_INPUT RECORDS_
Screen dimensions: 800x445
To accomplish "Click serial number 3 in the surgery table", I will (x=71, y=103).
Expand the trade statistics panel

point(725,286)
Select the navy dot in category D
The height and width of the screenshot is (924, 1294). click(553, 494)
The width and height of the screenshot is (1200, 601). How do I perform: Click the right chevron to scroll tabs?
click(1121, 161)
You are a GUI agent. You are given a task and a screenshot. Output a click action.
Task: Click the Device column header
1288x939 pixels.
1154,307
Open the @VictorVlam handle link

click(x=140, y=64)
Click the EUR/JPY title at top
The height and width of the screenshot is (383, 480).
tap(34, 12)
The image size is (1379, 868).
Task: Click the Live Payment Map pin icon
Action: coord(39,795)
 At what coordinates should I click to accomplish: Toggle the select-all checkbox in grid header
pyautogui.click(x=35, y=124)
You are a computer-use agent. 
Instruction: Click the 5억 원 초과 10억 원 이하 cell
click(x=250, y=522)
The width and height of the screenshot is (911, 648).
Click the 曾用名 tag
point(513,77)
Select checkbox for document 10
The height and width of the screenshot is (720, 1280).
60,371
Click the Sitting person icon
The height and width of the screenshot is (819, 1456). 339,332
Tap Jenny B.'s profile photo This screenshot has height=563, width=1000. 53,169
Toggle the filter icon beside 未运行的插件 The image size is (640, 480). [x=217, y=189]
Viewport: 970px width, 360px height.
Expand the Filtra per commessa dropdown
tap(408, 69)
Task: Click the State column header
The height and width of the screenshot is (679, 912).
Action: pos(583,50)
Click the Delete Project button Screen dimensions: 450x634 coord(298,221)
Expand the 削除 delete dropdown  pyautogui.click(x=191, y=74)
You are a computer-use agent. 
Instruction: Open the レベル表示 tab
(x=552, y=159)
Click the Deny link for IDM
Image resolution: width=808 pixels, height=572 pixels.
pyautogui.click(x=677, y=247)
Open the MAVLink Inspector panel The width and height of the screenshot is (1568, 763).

_TRY IT_
Pull every line with the word "column" from the data.

_TASK RESPONSE_
Task: Click the Device column header
Task: Click the State column header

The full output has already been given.